§ What you need to do: The complete listing, repeated precisely, must form the answer.

§ Record excerpts:
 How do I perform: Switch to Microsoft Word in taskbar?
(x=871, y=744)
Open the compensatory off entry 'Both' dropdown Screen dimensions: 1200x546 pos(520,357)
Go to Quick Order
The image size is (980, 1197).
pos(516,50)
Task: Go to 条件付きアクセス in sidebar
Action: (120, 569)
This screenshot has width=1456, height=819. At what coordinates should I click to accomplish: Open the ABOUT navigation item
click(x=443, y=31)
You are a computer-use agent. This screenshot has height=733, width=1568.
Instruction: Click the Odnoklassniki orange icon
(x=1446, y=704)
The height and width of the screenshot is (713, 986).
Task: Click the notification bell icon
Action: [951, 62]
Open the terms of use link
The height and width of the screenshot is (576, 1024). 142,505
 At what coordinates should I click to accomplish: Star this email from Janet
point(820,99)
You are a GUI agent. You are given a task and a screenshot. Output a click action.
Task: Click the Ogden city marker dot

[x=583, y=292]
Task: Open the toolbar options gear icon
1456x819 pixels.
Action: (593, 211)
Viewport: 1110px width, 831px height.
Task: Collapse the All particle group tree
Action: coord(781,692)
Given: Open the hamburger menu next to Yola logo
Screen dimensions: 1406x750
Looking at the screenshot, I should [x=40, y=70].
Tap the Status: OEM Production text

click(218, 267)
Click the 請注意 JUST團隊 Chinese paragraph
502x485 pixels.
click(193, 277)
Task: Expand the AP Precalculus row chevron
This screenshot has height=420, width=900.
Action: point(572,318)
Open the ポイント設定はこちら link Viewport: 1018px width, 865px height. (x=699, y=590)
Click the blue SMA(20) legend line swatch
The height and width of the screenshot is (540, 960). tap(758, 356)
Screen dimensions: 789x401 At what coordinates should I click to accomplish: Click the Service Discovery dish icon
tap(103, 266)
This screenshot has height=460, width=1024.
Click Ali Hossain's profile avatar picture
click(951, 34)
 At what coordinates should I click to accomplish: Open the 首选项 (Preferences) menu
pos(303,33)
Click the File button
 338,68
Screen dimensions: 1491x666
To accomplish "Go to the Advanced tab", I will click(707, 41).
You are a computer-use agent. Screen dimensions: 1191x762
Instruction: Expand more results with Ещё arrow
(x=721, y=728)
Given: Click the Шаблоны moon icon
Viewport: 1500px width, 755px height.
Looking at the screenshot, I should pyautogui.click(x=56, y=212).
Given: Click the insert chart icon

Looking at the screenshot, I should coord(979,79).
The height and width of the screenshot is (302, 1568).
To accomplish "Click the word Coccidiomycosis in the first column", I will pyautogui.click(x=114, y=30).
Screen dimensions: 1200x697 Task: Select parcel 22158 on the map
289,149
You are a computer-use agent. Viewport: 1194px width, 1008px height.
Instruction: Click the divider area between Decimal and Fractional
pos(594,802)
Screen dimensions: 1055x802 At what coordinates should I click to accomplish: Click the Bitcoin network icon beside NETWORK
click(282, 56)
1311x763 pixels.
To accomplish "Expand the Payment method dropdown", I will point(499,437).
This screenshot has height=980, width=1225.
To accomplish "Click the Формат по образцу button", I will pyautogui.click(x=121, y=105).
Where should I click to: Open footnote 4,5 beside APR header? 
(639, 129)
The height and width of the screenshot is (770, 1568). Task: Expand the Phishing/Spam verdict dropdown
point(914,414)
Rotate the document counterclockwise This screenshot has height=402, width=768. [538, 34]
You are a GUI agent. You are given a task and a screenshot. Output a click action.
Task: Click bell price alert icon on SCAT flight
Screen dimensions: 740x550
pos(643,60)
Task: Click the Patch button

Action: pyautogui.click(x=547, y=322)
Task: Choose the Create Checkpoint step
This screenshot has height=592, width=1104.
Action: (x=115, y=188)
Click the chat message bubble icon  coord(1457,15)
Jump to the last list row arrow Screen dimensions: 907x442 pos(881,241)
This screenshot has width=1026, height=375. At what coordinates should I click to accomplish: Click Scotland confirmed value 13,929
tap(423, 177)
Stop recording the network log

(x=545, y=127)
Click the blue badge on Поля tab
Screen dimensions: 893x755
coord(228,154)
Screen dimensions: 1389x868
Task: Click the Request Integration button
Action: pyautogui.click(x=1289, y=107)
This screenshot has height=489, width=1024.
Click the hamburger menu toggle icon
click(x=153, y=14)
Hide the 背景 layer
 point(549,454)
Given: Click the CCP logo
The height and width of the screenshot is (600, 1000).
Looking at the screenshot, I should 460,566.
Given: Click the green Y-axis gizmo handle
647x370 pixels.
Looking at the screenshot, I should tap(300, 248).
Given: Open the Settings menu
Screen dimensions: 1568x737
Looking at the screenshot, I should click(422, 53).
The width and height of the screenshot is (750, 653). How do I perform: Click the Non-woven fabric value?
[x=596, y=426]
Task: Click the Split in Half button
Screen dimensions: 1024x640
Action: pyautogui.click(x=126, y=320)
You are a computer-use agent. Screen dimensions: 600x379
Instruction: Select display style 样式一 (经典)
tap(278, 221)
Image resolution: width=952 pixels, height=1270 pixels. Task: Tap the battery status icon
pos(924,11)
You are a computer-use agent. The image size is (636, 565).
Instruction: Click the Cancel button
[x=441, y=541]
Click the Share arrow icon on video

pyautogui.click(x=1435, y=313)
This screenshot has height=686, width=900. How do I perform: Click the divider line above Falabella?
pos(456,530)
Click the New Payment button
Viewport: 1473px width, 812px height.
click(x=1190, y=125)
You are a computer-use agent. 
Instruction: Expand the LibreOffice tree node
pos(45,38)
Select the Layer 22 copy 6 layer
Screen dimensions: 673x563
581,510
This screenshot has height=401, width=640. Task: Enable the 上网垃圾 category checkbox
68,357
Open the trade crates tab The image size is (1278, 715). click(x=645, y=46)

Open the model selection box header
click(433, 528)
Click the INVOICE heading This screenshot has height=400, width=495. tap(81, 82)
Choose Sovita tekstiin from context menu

§ Solution for this problem:
 How do I perform: Switch to Microsoft Word in taskbar?
(x=871, y=744)
Open the compensatory off entry 'Both' dropdown Screen dimensions: 1200x546 pos(520,357)
Go to Quick Order
The image size is (980, 1197).
pos(516,50)
Task: Go to 条件付きアクセス in sidebar
Action: (120, 569)
This screenshot has width=1456, height=819. At what coordinates should I click to accomplish: Open the ABOUT navigation item
click(x=443, y=31)
You are a computer-use agent. This screenshot has height=733, width=1568.
Instruction: Click the Odnoklassniki orange icon
(x=1446, y=704)
The height and width of the screenshot is (713, 986).
Task: Click the notification bell icon
Action: [951, 62]
Open the terms of use link
The height and width of the screenshot is (576, 1024). 142,505
 At what coordinates should I click to accomplish: Star this email from Janet
point(820,99)
You are a GUI agent. You are given a task and a screenshot. Output a click action.
Task: Click the Ogden city marker dot

[x=583, y=292]
Task: Open the toolbar options gear icon
1456x819 pixels.
Action: (593, 211)
Viewport: 1110px width, 831px height.
Task: Collapse the All particle group tree
Action: coord(781,692)
Given: Open the hamburger menu next to Yola logo
Screen dimensions: 1406x750
Looking at the screenshot, I should [x=40, y=70].
Tap the Status: OEM Production text

click(218, 267)
Click the 請注意 JUST團隊 Chinese paragraph
502x485 pixels.
click(193, 277)
Task: Expand the AP Precalculus row chevron
This screenshot has height=420, width=900.
Action: point(572,318)
Open the ポイント設定はこちら link Viewport: 1018px width, 865px height. (x=699, y=590)
Click the blue SMA(20) legend line swatch
The height and width of the screenshot is (540, 960). tap(758, 356)
Screen dimensions: 789x401 At what coordinates should I click to accomplish: Click the Service Discovery dish icon
tap(103, 266)
This screenshot has height=460, width=1024.
Click Ali Hossain's profile avatar picture
click(951, 34)
 At what coordinates should I click to accomplish: Open the 首选项 (Preferences) menu
pos(303,33)
Click the File button
 338,68
Screen dimensions: 1491x666
To accomplish "Go to the Advanced tab", I will click(707, 41).
You are a computer-use agent. Screen dimensions: 1191x762
Instruction: Expand more results with Ещё arrow
(x=721, y=728)
Given: Click the Шаблоны moon icon
Viewport: 1500px width, 755px height.
Looking at the screenshot, I should pyautogui.click(x=56, y=212).
Given: Click the insert chart icon

Looking at the screenshot, I should coord(979,79).
The height and width of the screenshot is (302, 1568).
To accomplish "Click the word Coccidiomycosis in the first column", I will pyautogui.click(x=114, y=30).
Screen dimensions: 1200x697 Task: Select parcel 22158 on the map
289,149
You are a computer-use agent. Viewport: 1194px width, 1008px height.
Instruction: Click the divider area between Decimal and Fractional
pos(594,802)
Screen dimensions: 1055x802 At what coordinates should I click to accomplish: Click the Bitcoin network icon beside NETWORK
click(282, 56)
1311x763 pixels.
To accomplish "Expand the Payment method dropdown", I will point(499,437).
This screenshot has height=980, width=1225.
To accomplish "Click the Формат по образцу button", I will pyautogui.click(x=121, y=105).
Where should I click to: Open footnote 4,5 beside APR header? 
(639, 129)
The height and width of the screenshot is (770, 1568). Task: Expand the Phishing/Spam verdict dropdown
point(914,414)
Rotate the document counterclockwise This screenshot has height=402, width=768. [538, 34]
You are a GUI agent. You are given a task and a screenshot. Output a click action.
Task: Click bell price alert icon on SCAT flight
Screen dimensions: 740x550
pos(643,60)
Task: Click the Patch button

Action: pyautogui.click(x=547, y=322)
Task: Choose the Create Checkpoint step
This screenshot has height=592, width=1104.
Action: (x=115, y=188)
Click the chat message bubble icon  coord(1457,15)
Jump to the last list row arrow Screen dimensions: 907x442 pos(881,241)
This screenshot has width=1026, height=375. At what coordinates should I click to accomplish: Click Scotland confirmed value 13,929
tap(423, 177)
Stop recording the network log

(x=545, y=127)
Click the blue badge on Поля tab
Screen dimensions: 893x755
coord(228,154)
Screen dimensions: 1389x868
Task: Click the Request Integration button
Action: pyautogui.click(x=1289, y=107)
This screenshot has height=489, width=1024.
Click the hamburger menu toggle icon
click(x=153, y=14)
Hide the 背景 layer
 point(549,454)
Given: Click the CCP logo
The height and width of the screenshot is (600, 1000).
Looking at the screenshot, I should 460,566.
Given: Click the green Y-axis gizmo handle
647x370 pixels.
Looking at the screenshot, I should tap(300, 248).
Given: Open the Settings menu
Screen dimensions: 1568x737
Looking at the screenshot, I should click(422, 53).
The width and height of the screenshot is (750, 653). How do I perform: Click the Non-woven fabric value?
[x=596, y=426]
Task: Click the Split in Half button
Screen dimensions: 1024x640
Action: pyautogui.click(x=126, y=320)
You are a computer-use agent. Screen dimensions: 600x379
Instruction: Select display style 样式一 (经典)
tap(278, 221)
Image resolution: width=952 pixels, height=1270 pixels. Task: Tap the battery status icon
pos(924,11)
You are a computer-use agent. The image size is (636, 565).
Instruction: Click the Cancel button
[x=441, y=541]
Click the Share arrow icon on video

pyautogui.click(x=1435, y=313)
This screenshot has height=686, width=900. How do I perform: Click the divider line above Falabella?
pos(456,530)
Click the New Payment button
Viewport: 1473px width, 812px height.
click(x=1190, y=125)
You are a computer-use agent. 
Instruction: Expand the LibreOffice tree node
pos(45,38)
Select the Layer 22 copy 6 layer
Screen dimensions: 673x563
581,510
This screenshot has height=401, width=640. Task: Enable the 上网垃圾 category checkbox
68,357
Open the trade crates tab The image size is (1278, 715). click(x=645, y=46)

Open the model selection box header
click(433, 528)
Click the INVOICE heading This screenshot has height=400, width=495. tap(81, 82)
Choose Sovita tekstiin from context menu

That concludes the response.